I have on M1 Pro and x86 emulation is pretty painfully slow, even with all the bells and whistles like virtio storage, forced multithreading, etc. Not something you wanna spend your days coding and compiling in. I ended up using an old x86 laptop as headless Ubuntu server that I ssh'd into instead.

Edit: maybe there's a way to utilize Rosetta2 for speedups? I know there is for individual binaries, but a whole VM?

johalun avatar Oct 05 '23 22:10 johalun

I have tried Multipass by Canonical on Linux(Ubuntu), macOS(Intel) and macOS(Apple Silicon), it's pretty good and easy to use!

@geerlingguy Meets all your criteria expect that you can only run Ubuntu distro's on it.

1 - You can create a VM with a command. 2 - Have it reachable on an IP address so you can ssh user@ip locally 3 - Easily get Linux VMs up and running on it 4 - It's Cross platform and available for Linux, Mac and Windows

WMRamadan avatar Oct 05 '23 23:10 WMRamadan

Edit: maybe there's a way to utilize Rosetta2 for speedups? I know there is for individual binaries, but a whole VM?
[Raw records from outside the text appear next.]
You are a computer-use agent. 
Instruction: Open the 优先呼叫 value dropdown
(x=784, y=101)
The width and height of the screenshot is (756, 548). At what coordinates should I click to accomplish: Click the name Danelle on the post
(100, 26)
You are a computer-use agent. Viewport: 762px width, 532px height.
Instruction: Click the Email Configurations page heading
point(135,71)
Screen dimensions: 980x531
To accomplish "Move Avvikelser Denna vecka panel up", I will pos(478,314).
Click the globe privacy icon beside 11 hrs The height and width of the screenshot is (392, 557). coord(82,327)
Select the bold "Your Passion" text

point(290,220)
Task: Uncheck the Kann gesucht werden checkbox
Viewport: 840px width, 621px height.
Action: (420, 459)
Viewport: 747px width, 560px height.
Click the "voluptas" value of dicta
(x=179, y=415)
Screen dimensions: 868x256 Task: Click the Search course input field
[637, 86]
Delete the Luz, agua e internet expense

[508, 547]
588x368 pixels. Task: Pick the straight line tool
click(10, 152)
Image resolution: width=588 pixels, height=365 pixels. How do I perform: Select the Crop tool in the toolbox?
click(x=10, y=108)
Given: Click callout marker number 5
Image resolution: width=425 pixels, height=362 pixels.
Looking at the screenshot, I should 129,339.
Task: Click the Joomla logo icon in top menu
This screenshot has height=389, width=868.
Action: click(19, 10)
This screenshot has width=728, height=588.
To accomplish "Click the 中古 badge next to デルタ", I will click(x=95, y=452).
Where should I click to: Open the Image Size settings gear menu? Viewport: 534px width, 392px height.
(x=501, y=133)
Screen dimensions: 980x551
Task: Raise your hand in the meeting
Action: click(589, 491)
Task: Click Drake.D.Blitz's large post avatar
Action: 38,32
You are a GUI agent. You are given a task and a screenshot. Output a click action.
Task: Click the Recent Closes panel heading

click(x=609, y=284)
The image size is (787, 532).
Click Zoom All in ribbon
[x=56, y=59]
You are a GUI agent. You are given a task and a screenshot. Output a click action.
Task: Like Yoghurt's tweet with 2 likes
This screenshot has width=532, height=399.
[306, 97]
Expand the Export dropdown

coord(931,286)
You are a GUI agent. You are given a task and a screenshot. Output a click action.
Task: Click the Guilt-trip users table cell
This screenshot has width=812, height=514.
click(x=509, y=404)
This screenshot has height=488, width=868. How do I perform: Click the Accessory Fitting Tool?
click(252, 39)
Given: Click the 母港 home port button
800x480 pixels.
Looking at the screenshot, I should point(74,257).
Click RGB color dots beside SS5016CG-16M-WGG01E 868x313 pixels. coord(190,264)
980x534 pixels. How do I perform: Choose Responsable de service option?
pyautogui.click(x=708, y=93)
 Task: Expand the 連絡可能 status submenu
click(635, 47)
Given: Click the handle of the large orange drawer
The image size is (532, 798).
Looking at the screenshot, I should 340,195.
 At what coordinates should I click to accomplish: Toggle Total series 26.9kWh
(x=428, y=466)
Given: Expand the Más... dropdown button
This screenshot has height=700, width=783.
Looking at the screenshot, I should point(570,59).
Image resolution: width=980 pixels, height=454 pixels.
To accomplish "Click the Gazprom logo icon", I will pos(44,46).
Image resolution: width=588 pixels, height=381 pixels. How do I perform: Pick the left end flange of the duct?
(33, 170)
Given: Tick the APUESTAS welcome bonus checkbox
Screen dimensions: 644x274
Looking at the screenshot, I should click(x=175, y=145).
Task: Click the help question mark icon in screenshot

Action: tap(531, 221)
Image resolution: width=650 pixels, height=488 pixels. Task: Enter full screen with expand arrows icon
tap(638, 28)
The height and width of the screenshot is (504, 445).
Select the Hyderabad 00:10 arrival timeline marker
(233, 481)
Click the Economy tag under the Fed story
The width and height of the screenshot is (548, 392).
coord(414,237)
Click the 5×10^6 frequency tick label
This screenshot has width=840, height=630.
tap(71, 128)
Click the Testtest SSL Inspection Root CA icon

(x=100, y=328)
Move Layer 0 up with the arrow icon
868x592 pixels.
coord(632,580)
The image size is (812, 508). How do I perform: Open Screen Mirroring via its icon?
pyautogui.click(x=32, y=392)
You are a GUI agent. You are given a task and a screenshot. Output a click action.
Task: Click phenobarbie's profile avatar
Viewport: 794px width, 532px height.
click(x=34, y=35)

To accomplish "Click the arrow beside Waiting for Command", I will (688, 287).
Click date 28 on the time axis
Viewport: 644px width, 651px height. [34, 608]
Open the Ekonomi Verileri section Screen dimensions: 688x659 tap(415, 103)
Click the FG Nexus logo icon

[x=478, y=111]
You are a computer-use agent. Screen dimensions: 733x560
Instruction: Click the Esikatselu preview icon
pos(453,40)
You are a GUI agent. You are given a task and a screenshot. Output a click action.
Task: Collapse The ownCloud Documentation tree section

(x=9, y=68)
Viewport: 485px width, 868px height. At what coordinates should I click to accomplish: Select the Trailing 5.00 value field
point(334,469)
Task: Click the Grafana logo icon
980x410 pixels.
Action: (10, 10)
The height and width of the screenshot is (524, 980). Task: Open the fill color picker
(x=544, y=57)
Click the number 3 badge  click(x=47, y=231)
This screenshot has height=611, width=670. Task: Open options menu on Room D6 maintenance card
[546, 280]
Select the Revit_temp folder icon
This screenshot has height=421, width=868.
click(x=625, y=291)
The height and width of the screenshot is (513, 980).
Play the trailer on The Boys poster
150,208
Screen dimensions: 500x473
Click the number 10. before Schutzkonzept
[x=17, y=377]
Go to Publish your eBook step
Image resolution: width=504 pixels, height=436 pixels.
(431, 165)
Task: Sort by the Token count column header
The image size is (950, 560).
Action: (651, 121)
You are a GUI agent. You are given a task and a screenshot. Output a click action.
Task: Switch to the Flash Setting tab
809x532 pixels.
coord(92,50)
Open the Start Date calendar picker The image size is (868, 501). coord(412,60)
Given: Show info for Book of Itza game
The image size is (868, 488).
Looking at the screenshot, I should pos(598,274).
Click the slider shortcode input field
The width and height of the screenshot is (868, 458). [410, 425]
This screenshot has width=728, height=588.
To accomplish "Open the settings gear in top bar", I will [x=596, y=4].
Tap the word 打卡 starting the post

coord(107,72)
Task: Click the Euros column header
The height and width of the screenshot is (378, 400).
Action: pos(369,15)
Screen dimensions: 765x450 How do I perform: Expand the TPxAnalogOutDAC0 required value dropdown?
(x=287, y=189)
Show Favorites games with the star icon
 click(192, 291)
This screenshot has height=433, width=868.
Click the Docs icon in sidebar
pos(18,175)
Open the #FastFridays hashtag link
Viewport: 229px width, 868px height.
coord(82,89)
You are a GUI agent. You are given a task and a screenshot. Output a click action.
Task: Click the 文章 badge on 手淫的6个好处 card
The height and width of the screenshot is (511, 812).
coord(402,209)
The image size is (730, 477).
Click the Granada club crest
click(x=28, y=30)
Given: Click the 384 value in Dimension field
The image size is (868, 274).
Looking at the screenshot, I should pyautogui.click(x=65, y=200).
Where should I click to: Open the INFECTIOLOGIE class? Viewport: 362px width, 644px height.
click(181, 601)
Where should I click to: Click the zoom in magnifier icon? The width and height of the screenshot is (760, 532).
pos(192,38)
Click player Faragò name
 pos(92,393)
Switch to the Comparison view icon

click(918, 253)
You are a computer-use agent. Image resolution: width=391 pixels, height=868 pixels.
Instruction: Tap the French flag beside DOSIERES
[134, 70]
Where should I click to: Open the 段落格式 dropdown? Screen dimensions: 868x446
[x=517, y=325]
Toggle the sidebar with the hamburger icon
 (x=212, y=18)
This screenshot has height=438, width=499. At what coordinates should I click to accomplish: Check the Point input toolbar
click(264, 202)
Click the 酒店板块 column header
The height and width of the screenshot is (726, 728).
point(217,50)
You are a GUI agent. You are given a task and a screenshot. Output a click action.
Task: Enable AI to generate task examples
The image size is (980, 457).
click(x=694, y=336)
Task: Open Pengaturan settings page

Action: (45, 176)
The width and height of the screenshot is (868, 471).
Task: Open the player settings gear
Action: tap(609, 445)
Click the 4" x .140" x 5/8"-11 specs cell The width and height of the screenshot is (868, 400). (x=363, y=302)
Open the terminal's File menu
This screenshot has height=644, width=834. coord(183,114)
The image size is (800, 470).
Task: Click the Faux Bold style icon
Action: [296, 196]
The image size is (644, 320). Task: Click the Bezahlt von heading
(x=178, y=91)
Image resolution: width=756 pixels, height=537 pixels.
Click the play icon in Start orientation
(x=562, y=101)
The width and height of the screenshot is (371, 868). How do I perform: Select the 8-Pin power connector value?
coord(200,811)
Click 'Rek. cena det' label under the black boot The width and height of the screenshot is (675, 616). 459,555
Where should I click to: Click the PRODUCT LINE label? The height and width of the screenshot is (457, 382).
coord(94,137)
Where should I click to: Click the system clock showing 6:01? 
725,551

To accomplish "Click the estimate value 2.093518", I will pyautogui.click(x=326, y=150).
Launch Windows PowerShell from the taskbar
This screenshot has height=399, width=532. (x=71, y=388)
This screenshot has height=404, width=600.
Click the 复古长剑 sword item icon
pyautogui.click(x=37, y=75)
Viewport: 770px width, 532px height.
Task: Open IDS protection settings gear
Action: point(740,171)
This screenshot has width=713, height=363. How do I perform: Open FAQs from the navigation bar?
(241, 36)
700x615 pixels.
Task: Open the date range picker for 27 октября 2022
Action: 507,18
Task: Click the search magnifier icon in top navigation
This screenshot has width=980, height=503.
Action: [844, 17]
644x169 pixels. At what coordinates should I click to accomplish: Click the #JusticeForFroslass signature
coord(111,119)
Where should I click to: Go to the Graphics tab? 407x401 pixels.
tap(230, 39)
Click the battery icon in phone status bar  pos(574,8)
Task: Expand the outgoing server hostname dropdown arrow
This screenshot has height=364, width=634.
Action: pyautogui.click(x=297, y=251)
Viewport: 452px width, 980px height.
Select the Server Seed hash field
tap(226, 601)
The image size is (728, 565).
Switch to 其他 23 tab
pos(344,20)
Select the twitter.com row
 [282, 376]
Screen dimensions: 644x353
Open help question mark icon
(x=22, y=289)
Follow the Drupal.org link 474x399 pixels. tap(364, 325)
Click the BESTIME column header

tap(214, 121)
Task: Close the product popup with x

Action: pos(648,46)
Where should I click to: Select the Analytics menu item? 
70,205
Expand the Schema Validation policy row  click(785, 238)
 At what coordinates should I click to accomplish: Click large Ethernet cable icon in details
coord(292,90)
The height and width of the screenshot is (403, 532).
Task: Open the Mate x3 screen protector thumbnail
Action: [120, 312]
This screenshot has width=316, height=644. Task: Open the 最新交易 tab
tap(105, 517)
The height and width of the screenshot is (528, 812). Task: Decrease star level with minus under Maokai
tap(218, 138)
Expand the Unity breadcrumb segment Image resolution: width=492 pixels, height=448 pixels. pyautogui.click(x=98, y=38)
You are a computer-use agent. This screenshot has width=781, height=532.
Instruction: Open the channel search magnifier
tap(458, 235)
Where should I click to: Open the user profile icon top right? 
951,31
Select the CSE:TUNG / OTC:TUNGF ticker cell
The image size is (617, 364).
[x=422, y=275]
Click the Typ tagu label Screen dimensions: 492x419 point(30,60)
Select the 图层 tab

@johalun Theoretically, you can use rosetta2 for the whole userland and only using the virtualized kernel in arm64, and this would bring you an experience almost like you are using an x86-64 VM because most of time you don't play with the kernel directly. You can try Orbstack which allows creating machines like this.

Just a couple of notes that the difference between Orbstack and other traditional VMs:

  • OrbStack is using its own modified kernel to provided better performance and unique features, you cannot use your own kernel and bring your own iso at the moment, but it does come with lots of distros.
  • All OrbStack Machines are technically running on one VM sharing the same kernel and the memory limit. So they are not real "VMs" but more likely containers. For development purpose this does not change the user experience much, but only to remember that your memory allocated to VM does not return even if you shutdown all your OrbStack machines(due to a macOS bug), so if you run low on memory, you should stop the whole OrbStack engine.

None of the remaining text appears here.